Snowblower Maintenance-Oil is a simple maintenance procedure that should not be overlooked.
Snowblower Maintenance-Oil is a simple maintenance procedure that should not be overlooked. If you have a single stage 2 cycle blower you will need to consult your owners’ manual to find out what the gas to oil ratio should be for your particular model.
The ratio is important and you need to be accurate when measuring to get what is required, if you don’t put enough oil in then the mix is too lean, the motor will seize up and the snow blower is ruined.
On the other hand putting too much oil in the mixture and the ratio becomes too rich, the blower will run but blows blue smoke eventually runs rough and quits due to the excess build up of unburned oil residue that builds up inside the engine and exhaust.
I also recommend that you use premium grade gasoline in your mixture because the better the grade the higher the octane, the more power you get when the fuel is burned which in turn means the more power your blower will have to throw snow. (you need all you can get with a smaller less powerful 2 stoke blowers)
If you have the dual stage 4 cycle snowblower then the oil and gas are in 2 separate compartments. One is the oil which is in the bottom of the oil pan (the gas engine) the fuel goes in the gas tank.
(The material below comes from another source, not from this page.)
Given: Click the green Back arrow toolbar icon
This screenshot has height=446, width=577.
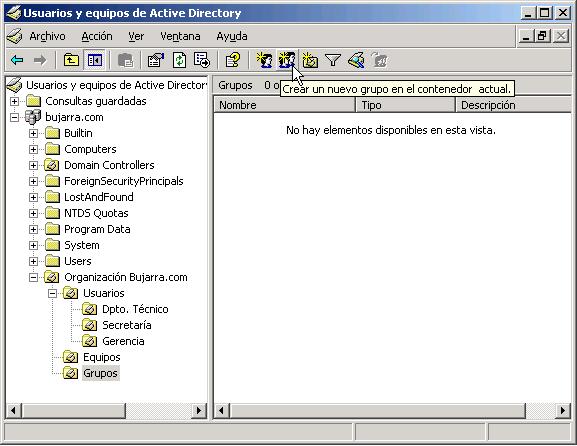Looking at the screenshot, I should [17, 60].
Oil is added and measured by opening and checking the oil dipstick.
To know if you have enough oil in the blower make sure the engine is off and cool to the touch, put the snowblower on level ground to ensure you get an accurate reading. Loosen the dipstick, turn it and pull it out . Wipe off excess oil and put it back into the hole, allow it to drop to the bottom and turn it to close the cap. Undue the dipstick again and take a reading.
If oil is black it needs to be changed, if it is clear like above picture then oil is good a may just need to be topped up if below add level. Most snow blowers use a 5w-30 grade of oil.
When changing the oil on a 4 cycle dual stage snowblower, the machine should be run for a few minutes to warm up the oil which will thin out the oil making it flow out much more easily and completely.
Draining the oil, out of your 4 cycle blower is just matter of finding the oil drain nut (pictured above) a vise grip in one hand holding the oil drain pipe still and a ratchet drive with the proper sized socket. Turn the socket and the drain cap nut will unthread and loosen. (shown in below picture)
Don’t take it all the way off or the oil will spill out all over the place, making a huge mess on the ground. Make sure that below the drain plug that you have an oil collection container and that it is centred below the drain hole.
Now undue to cap nut all the way off and set nut aside. Oil should be flowing out, allow it to drain collection container. When flow slows down to a trickle tip blower backwards towards the ground and more oil should flow out.
When flow again slows to a trickle push snow lower back upright for a second then push it back down flow should increase again for a second. Repeat this procedure a few times until all oil has drained out.
After oil is completely drained out return oil cap nut onto the end of oil drain pipe and tighten snugly. Failure to sufficiently tighten the cap nut will allow it to vibrate free and any new oil added to engine will flow out. If enough oil is lost before the problem is noticed then engine may run dry and engine will seize up rendering it useless and you are out of a snowblower.
Make sure to dispose of any used oil in an eco-friendly manner. Take the oil to a local hazardous waste facility for proper disposal instead of just putting it out with your household garbage.
Fill the blower with the appropriate amount of oil for your snowblower (in most cases the amount .6 of a litre) Please consult your manual for the exact amount. In most cases the oil thickness should be a 5w-30.